Good Fathers

Since Father’s Day was just a few days ago, I’ve been thinking a great deal about them. I have had the privilege of having a wonderful father my entire life. I say privilege because I’m acutely aware that the number of bad fathers in the world outweighs the good ones, and I know I’m lucky that I got a good one. My father has always been there for me but has never been overbearing. He has always been thrilled to let me be myself and to learn from my own falls. He’s the type of father that let me choose my own clothes for school, even when it meant I proudly wore two different colored socks. When I was little and in ballet, he patiently took me to all the practices and recitals when mom worked late, even when it meant he got called a pervert by the other mothers in the dressing room. He simply smiled and straightened my feathered/sequined/whatever-the-costume-was.

While I was walking Tug last night, I witnessed another prime example of a good father. In the humid summer evening air, a father was taking his usual run, but pushing his daughter in a stroller. Now, since she was NOT an infant that meant she added a bit to his load. But there he was, heaving and wheezing, but pushing her along at a good pace in the heat. But even better, he talked to her the whole time. They had complete conversations; he even patiently answered all her toddler questions, like, “why are there stars?”, “do ducks ever sleep?”, “why is that dog so interested in the tree?” etc. Since it was a typical summer evening in Tennessee, there was heat lightning in the sky, and they were counting the flashes. That’s right; he kept count amid his gasps for air. Now that’s a good father. It’s those nights that his daughter will remember when she’s older.

So, what does this have to do with Shakespeare? Old Willy was himself a father and, by all contemporary accounts, a good one although often absent. Indeed, most scholars believe his first pursuits in the theatre were not due to some deep desire but to the need for a simple paycheck since at 21 he was already married and the father of three. Indeed, at the beginning of his career, his contemporaries, like Robert Greene, considered him an “upstart Crow.” Greene himself had had the best of educations, whereas poor old William had only been entitled to an education at the King’s School. It was more than many men in England at the time, but not quite to the standards of Greene. I guess Shakespeare got the last laugh there.

--

_Work item_
For each statement, say yes or no according to the Good Fathers text, and quote the words that decide it. 1. The writer's father took the writer to ballet practices and recitals when the writer's mother worked late. 2. The child in the stroller was an infant. 3. Robert Greene had less education than Shakespeare.

_Extracted data_
--

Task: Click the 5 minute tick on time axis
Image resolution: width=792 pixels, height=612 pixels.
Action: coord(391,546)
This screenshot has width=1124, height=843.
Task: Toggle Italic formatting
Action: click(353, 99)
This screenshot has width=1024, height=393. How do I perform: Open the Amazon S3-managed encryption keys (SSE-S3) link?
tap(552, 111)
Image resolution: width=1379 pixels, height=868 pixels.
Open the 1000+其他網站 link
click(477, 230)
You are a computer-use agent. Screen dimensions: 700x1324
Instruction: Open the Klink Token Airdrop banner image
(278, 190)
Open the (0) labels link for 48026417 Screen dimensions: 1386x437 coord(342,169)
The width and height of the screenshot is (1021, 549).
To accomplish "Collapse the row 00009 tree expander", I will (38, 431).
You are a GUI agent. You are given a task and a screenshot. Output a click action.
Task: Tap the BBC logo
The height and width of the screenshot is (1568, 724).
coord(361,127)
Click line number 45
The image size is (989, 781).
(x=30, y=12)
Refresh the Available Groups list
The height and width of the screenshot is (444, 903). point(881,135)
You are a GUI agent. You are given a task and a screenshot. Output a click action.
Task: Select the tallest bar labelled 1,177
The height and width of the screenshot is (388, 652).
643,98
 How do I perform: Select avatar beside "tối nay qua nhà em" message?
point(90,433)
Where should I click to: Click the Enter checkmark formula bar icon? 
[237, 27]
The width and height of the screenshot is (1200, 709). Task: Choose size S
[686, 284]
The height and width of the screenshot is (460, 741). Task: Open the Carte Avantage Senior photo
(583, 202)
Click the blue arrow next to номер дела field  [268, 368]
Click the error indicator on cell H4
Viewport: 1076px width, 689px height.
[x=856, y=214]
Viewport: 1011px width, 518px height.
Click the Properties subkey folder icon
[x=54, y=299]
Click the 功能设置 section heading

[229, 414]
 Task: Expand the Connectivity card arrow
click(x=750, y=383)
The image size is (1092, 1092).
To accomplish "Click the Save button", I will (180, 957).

--

_Result of this exercise_
1. Yes: "he patiently took me to all the practices and recitals when mom worked late"
2. No: "since she was NOT an infant"
3. No: "Greene himself had had the best of educations"